◆ To do
Select every line of the records that contains the string "next", copying each one. Case counts.

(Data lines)
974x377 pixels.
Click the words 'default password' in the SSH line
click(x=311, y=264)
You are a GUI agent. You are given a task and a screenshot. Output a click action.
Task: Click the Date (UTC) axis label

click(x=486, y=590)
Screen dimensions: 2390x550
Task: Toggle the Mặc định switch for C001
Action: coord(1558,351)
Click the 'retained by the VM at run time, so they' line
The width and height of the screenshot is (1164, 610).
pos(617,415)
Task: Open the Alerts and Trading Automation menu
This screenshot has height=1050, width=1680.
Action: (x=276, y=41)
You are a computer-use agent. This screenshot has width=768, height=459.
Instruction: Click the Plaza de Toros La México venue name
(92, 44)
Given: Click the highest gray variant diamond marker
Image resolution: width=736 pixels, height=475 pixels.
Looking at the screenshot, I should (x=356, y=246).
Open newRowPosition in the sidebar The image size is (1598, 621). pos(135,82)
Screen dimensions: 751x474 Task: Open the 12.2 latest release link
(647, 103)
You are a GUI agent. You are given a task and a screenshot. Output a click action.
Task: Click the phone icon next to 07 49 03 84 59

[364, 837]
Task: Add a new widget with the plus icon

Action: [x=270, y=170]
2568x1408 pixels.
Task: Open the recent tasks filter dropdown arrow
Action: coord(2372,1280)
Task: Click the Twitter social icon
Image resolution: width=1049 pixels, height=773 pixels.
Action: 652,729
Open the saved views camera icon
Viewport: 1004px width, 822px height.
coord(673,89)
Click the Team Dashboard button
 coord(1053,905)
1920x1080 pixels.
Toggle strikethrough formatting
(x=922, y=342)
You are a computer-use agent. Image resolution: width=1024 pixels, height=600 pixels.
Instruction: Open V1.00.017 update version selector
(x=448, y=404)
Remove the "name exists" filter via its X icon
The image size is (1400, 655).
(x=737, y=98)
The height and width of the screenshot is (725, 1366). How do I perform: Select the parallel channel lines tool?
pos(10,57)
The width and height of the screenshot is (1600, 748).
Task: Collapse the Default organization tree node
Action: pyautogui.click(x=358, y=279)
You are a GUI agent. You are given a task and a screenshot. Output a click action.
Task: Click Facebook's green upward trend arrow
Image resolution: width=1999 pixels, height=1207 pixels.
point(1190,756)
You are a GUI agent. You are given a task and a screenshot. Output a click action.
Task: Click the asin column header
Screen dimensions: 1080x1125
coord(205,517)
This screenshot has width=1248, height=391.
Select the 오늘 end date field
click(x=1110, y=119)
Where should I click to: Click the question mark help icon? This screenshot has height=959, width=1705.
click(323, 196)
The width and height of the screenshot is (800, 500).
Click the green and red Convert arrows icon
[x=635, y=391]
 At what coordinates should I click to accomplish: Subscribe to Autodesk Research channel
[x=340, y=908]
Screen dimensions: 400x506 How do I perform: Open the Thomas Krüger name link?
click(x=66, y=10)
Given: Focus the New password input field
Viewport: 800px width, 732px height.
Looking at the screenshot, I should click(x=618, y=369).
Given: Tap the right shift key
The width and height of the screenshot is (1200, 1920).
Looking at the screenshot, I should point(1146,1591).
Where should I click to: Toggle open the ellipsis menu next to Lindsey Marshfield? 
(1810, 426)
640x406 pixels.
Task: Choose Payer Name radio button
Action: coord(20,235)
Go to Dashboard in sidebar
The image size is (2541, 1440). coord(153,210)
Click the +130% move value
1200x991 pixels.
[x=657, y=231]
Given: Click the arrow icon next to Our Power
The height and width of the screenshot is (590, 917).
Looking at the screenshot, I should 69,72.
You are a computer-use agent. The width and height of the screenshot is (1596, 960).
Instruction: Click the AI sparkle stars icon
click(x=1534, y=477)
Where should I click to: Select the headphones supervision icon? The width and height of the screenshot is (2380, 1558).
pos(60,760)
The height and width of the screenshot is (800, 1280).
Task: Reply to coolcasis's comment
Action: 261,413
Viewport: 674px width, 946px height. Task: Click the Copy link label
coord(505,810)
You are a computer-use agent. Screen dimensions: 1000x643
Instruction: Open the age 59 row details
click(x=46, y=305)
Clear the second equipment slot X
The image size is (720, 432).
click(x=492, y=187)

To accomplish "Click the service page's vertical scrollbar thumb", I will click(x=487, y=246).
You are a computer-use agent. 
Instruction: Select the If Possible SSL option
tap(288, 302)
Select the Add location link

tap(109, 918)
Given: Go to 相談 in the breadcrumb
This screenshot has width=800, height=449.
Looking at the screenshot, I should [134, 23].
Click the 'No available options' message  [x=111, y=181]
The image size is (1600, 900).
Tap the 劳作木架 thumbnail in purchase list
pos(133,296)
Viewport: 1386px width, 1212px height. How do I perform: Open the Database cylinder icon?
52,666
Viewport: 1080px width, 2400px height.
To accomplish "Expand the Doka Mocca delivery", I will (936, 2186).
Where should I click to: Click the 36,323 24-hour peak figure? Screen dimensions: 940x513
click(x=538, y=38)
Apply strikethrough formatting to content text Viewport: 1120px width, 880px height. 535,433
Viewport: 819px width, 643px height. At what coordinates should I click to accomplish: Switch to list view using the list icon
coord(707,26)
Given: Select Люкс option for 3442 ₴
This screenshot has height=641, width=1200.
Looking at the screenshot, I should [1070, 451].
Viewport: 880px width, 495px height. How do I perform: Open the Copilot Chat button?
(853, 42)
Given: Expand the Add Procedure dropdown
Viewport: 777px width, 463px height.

◆ Response to the task
Task: Click the phone icon next to 07 49 03 84 59
Where should I click to: Toggle open the ellipsis menu next to Lindsey Marshfield? 
Given: Click the arrow icon next to Our Power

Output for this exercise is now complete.